Volgens de Rechtbank is geen sprake van een beperking van de vrijheid van vestiging. Zou die beperking er wel zijn, dan zou dit volgens de Rechtbank een beperking zijn van de vrijheid van vestiging van de Duitse concernvennootschappen en niet van belanghebbende. Het Hof oordeelt dat het ongelijk van belanghebbende volgt uit jurisprudentie van het Hof van Justitie. Daarnaast verzetten het karakter en de aard van de Btw-richtlijn, en de stand van de EU-harmonisatie zich tegen het betoog van belanghebbende. De gevolgen die belanghebbende voorstaat frustreren de administratieve vereenvoudiging en leiden tot concurrentieverstoringen, aldus het Hof.
Belanghebbende komt in cassatie met één middel. Het middel voert aan dat het Hof op onjuiste wijze toetst aan de vrijheid van vestiging. Ook is het Hof niet ingegaan op het betoog van belanghebbende over de ‘per-elementbenadering’. Belanghebbende wenst namelijk niet een grensoverschrijdende fiscale eenheid te vormen met de in Duitsland gevestigde concernvennootschappen, maar wil slechts een specifiek voordeel van het Nederlandse fiscale-eenheidsregime verkrijgen in een grensoverschrijdende situatie.

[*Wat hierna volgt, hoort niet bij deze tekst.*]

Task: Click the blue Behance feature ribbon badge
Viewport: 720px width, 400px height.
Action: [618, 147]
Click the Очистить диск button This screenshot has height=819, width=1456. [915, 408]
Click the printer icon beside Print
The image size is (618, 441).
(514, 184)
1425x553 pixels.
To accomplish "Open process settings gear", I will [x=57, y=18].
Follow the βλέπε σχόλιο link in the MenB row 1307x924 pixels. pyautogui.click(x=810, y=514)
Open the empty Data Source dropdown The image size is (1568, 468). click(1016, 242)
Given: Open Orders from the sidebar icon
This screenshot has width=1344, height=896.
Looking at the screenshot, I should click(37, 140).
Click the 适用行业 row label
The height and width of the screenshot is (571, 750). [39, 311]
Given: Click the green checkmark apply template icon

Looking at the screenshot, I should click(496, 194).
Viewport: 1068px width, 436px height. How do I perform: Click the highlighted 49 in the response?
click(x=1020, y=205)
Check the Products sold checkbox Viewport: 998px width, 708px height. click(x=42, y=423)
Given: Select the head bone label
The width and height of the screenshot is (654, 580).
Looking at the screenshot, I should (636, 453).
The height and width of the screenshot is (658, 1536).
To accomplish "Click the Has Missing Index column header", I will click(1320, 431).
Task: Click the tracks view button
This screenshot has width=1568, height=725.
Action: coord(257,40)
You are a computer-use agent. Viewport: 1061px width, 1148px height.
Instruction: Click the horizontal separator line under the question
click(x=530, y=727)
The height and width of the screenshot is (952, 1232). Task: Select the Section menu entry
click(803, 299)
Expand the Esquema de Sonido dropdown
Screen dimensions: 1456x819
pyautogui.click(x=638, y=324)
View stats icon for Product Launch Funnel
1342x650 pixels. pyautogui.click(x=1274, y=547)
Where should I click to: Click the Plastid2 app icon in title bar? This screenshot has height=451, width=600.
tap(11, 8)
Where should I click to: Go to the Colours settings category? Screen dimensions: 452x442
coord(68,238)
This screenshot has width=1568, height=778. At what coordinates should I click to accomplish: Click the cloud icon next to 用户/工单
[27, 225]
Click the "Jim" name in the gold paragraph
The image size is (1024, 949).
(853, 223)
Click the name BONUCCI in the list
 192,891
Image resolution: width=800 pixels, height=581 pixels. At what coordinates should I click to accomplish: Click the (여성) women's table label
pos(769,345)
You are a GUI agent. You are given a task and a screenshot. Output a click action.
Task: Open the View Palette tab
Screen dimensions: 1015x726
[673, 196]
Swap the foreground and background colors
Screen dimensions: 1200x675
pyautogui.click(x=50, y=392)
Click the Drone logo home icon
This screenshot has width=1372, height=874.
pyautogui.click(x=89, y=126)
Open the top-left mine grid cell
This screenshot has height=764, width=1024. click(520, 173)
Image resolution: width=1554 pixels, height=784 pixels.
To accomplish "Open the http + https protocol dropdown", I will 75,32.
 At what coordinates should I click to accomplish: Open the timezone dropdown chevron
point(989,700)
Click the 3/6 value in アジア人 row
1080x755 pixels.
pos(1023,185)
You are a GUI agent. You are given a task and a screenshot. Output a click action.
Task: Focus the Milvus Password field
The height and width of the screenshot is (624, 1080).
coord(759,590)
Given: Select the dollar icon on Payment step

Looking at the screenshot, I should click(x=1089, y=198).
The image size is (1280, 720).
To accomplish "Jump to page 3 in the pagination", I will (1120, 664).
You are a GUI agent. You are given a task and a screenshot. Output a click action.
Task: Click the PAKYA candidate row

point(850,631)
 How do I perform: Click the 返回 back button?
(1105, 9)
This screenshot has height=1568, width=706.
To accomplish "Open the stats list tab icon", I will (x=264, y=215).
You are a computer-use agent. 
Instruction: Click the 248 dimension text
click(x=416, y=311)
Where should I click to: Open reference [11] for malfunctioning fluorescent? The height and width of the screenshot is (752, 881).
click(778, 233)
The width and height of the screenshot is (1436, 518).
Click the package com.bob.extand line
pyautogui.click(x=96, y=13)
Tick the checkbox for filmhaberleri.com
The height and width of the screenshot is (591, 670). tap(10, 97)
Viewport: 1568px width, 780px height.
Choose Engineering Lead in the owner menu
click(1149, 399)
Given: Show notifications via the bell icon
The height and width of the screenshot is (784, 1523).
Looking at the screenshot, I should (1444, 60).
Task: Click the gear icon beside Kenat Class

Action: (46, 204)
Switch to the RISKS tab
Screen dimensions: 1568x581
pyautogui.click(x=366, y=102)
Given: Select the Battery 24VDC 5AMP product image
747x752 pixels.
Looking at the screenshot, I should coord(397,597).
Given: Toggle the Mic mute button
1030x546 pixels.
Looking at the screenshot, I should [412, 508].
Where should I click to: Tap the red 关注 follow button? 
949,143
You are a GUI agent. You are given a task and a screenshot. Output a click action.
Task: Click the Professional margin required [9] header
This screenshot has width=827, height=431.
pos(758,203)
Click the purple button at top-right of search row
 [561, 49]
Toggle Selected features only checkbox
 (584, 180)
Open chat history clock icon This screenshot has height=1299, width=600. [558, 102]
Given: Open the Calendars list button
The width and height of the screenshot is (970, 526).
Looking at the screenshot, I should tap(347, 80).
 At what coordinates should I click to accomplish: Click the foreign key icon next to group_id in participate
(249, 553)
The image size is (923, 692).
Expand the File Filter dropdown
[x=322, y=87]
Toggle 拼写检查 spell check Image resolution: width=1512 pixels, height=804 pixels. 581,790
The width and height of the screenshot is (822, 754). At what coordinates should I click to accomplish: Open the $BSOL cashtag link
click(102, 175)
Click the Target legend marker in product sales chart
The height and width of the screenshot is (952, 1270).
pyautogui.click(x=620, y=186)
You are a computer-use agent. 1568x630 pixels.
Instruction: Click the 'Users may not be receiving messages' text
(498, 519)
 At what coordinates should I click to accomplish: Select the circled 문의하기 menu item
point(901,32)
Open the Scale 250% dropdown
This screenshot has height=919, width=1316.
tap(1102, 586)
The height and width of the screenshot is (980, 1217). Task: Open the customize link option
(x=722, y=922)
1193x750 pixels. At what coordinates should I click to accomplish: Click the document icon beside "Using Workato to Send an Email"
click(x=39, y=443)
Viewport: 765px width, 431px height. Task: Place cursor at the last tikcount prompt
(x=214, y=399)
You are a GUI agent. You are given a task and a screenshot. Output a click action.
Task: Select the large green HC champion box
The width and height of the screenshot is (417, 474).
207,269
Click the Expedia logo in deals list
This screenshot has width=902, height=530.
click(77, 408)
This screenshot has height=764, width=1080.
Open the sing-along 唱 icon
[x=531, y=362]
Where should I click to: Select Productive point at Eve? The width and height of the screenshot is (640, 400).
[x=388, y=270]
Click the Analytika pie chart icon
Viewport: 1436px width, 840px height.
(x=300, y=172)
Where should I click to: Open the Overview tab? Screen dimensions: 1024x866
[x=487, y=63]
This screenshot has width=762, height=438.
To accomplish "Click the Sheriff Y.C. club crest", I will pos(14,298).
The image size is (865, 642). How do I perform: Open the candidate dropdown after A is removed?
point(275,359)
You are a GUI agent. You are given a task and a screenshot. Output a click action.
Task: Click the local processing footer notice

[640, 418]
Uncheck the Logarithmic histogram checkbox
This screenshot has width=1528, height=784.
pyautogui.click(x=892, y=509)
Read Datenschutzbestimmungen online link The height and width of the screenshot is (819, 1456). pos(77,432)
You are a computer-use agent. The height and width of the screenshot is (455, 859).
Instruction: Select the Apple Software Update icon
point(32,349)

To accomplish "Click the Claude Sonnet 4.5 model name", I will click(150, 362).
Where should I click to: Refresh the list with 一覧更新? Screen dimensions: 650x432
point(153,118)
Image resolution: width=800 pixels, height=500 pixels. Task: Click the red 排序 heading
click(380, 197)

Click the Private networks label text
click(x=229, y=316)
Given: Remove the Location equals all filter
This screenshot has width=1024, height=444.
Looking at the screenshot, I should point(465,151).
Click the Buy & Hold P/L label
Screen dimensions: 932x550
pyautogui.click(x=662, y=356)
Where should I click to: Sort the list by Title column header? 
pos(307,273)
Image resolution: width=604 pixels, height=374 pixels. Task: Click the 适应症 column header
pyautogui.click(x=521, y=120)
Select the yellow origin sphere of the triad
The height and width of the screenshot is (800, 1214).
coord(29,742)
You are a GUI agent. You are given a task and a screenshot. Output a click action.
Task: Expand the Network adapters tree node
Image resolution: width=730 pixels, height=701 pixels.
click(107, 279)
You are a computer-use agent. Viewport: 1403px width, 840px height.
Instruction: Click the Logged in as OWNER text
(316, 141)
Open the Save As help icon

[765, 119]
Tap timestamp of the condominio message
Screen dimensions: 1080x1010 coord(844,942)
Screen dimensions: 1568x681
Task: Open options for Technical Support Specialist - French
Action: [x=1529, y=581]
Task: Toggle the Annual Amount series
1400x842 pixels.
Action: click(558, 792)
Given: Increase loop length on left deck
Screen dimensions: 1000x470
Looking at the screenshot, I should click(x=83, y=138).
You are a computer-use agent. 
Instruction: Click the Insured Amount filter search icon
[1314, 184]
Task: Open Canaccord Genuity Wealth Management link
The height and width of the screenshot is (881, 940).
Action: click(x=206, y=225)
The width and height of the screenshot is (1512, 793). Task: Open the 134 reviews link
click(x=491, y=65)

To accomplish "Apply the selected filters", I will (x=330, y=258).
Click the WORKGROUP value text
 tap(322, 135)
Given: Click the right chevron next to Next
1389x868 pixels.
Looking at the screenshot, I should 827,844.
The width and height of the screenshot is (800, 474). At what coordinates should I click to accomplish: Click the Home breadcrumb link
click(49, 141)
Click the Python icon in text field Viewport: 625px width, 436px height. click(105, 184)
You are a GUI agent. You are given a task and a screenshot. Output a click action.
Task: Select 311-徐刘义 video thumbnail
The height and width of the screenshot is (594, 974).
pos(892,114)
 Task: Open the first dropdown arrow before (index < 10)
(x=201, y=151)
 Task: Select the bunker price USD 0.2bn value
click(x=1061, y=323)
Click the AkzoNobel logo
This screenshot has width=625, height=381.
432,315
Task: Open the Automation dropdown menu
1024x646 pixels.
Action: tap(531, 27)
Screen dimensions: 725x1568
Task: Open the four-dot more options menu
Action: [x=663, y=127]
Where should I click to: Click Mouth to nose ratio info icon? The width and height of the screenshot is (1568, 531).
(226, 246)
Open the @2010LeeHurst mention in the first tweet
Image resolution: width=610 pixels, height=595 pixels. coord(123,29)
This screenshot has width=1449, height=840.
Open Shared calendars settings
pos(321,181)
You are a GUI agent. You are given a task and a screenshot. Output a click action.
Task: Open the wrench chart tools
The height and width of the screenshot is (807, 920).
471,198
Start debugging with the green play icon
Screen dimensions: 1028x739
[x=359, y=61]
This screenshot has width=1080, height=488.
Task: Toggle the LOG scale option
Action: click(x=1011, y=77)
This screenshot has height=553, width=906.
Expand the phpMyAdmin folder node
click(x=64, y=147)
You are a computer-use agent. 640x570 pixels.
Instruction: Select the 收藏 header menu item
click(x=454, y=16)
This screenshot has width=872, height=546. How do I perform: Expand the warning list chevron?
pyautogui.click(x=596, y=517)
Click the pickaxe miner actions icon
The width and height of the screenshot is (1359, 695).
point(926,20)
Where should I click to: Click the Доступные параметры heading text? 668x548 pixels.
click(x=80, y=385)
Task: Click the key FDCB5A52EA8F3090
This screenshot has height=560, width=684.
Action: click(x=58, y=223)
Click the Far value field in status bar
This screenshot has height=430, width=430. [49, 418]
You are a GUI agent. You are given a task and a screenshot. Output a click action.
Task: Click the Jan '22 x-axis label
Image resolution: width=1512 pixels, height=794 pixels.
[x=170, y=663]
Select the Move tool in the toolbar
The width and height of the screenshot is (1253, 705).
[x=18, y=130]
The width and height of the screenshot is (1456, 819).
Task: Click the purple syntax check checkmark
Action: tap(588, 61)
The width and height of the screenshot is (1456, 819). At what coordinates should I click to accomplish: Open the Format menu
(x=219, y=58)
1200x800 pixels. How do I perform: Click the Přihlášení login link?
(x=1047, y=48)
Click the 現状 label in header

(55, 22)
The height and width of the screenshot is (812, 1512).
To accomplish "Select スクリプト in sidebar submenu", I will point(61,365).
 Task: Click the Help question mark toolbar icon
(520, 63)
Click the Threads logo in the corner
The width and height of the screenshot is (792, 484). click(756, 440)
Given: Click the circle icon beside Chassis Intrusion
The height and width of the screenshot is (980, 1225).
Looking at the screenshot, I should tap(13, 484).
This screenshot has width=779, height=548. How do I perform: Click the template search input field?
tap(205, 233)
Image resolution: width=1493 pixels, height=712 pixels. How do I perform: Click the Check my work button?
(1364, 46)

A-G Ettema overweegt dat de Nederlandse fiscale eenheid van art. 7(4) Wet OB territoriaal is begrensd, overeenkomstig art. 11 Btw-richtlijn. Om deze reden toetst de A-G de richtlijnbepaling aan de vrijheid van vestiging. Daarbij komt de A-G tot de conclusie dat de territoriale begrenzing van de fiscale eenheid in beginsel een beperking vormt op de vrijheid van vestiging. Vervolgens beoordeelt de A-G zes rechtvaardigingsgronden die de beperking mogelijk kunnen rechtvaardigen. De A-G overweegt dat twee gronden de beperking van de vrijheid van vestiging te dezen rechtvaardigen, namelijk de samenhang van het belastingstelsel dan wel de fiscale soevereiniteit. Het beroep op de per-elementbenadering kan belanghebbende niet baten, aangezien het voordeel dat zij wenst te verkrijgen specifiek verband houdt met de regeling van de fiscale eenheid. Zodoende komt de A-G tot de slotsom dat het middel van belanghebbende niet kan leiden tot vernietiging van de bestreden uitspraak.
A-G Ettema geeft de Hoge Raad in overweging het beroep in cassatie ongegrond te verklaren.
Conclusie
PROCUREUR-GENERAAL
BIJ DE
HOGE RAAD DER NEDERLANDEN
Nummer 21/02456
Datum 28 juli 2023
Belastingkamer A
Onderwerp/tijdvak Omzetbelasting - 2016
Nr. Gerechtshof BK-20/00326
Nr. Rechtbank SGR 18/8033
CONCLUSIE
C.M. Ettema
in de zaak van
Fiscale Eenheid [X] c.s.
tegen
de staatssecretaris van Financiën
1 Overzicht
Belanghebbende, een fiscale eenheid voor de omzetbelasting, verzet zich ertegen dat de diensten van in Duitsland gevestigde concernvennootschappen aan in Nederland gevestigde onderdelen van de fiscale eenheid, aan de heffing van omzetbelasting worden onderworpen. Waren de Duitse concernvennootschappen in Nederland gevestigd, dan hadden zij tezamen met de Nederlandse onderdelen een fiscale eenheid kunnen vormen en waren onderlinge prestaties niet in de heffing van omzetbelasting betrokken, zo betoogt belanghebbende. Dit zou voor belanghebbende voordelig zijn, aangezien zij de omzetbelasting op de desbetreffende diensten slechts zeer beperkt in aftrek kan brengen als voorbelasting.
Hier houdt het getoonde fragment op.